_EXERCISE BRIEF_
Reproduce the items from the start of the records through the line containing "tap(397, 158)", swapping "panel" for "dialog" and changing nothing else.

_DATA SECTION_
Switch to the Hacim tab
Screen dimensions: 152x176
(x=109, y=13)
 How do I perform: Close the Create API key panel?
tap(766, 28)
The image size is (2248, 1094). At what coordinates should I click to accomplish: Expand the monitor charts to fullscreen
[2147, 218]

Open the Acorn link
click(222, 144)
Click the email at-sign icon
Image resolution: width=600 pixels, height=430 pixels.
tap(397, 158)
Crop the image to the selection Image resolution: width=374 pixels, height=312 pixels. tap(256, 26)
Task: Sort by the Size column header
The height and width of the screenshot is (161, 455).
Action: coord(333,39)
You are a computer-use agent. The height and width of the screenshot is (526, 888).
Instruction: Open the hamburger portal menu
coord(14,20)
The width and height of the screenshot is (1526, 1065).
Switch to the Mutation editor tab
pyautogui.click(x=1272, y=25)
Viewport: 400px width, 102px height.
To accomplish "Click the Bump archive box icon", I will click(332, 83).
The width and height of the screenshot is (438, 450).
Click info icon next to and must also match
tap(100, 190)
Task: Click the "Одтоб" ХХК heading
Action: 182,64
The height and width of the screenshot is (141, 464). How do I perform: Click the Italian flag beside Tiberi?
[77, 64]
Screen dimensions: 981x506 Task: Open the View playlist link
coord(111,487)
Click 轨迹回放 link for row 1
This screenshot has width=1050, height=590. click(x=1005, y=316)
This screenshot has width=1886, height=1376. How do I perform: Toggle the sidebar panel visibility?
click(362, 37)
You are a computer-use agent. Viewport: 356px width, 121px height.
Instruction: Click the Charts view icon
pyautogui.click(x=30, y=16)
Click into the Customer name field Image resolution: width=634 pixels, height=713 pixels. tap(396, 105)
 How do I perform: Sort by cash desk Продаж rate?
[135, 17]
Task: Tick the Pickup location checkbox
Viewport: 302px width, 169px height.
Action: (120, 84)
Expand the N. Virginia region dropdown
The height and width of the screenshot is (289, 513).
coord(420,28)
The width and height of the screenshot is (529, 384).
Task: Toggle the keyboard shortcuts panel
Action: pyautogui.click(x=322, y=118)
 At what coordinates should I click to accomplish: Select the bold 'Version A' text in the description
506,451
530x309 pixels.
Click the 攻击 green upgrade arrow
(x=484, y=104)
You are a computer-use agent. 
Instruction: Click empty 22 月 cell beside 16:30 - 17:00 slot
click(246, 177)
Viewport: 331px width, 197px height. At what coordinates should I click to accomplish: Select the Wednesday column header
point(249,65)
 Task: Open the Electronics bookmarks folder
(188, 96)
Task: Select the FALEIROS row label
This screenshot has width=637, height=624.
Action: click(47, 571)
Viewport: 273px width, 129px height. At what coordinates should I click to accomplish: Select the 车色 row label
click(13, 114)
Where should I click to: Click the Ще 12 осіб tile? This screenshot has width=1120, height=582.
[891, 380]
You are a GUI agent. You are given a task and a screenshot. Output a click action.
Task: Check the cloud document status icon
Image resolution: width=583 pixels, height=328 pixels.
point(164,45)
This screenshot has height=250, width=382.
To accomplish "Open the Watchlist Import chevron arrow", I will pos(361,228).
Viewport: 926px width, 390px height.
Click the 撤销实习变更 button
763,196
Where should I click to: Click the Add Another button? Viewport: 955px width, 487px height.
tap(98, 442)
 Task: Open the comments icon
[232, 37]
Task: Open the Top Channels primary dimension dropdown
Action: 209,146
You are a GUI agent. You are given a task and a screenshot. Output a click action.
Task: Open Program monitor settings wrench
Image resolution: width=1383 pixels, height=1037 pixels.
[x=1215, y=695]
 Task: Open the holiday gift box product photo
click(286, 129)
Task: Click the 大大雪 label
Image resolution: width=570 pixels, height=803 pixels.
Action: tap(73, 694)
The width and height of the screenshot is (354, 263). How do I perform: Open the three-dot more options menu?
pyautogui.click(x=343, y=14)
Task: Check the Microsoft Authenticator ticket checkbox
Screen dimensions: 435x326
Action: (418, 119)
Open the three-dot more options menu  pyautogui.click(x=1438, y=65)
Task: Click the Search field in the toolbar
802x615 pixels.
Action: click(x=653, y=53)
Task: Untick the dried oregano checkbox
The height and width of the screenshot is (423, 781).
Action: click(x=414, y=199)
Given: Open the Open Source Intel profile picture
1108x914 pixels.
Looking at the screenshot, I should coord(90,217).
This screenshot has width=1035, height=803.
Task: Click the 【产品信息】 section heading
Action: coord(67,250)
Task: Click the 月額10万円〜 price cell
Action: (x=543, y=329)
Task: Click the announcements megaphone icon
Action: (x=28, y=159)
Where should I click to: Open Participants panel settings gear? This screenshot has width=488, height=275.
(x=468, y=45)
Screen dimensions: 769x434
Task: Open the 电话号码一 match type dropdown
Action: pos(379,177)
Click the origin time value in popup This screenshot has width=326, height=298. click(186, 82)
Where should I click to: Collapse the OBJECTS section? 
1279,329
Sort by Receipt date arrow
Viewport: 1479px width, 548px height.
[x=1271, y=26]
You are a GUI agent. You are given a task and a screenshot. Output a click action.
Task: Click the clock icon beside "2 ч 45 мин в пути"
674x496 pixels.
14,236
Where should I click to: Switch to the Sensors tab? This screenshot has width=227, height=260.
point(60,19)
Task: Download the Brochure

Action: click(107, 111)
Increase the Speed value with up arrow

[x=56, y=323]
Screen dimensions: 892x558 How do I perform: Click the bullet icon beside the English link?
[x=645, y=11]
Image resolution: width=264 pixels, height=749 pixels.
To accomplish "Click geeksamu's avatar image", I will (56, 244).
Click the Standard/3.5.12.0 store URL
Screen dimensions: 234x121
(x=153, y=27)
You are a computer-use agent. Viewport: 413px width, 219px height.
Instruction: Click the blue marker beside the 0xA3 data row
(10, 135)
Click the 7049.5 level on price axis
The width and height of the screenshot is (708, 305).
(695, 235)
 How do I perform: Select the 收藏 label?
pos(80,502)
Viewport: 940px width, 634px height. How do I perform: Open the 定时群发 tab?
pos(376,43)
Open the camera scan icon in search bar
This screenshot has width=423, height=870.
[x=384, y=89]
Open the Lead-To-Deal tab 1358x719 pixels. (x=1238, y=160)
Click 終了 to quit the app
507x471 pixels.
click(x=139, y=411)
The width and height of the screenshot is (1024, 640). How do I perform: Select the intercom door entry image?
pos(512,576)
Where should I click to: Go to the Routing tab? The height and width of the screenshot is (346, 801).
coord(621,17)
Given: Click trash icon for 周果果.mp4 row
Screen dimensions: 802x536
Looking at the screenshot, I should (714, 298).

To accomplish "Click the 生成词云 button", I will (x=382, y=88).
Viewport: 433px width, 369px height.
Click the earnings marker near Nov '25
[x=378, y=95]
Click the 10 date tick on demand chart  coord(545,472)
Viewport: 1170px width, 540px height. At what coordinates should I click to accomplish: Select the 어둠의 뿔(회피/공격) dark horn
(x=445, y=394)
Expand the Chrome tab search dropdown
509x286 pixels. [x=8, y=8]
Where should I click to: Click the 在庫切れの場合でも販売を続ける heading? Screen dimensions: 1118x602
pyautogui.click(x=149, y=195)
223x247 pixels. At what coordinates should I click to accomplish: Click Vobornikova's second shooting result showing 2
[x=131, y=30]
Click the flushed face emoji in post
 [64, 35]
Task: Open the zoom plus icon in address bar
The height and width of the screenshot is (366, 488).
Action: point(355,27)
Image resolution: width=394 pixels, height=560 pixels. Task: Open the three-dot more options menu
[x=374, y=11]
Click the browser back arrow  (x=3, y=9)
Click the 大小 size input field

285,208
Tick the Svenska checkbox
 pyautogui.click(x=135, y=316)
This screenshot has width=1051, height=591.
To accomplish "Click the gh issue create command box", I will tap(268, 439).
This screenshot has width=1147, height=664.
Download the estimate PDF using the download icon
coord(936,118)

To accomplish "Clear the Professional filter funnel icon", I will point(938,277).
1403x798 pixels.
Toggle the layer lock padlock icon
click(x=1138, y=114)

_OUTPUT OF THE EXERCISE_
Switch to the Hacim tab
Screen dimensions: 152x176
(x=109, y=13)
 How do I perform: Close the Create API key dialog?
tap(766, 28)
The image size is (2248, 1094). At what coordinates should I click to accomplish: Expand the monitor charts to fullscreen
[2147, 218]

Open the Acorn link
click(222, 144)
Click the email at-sign icon
Image resolution: width=600 pixels, height=430 pixels.
tap(397, 158)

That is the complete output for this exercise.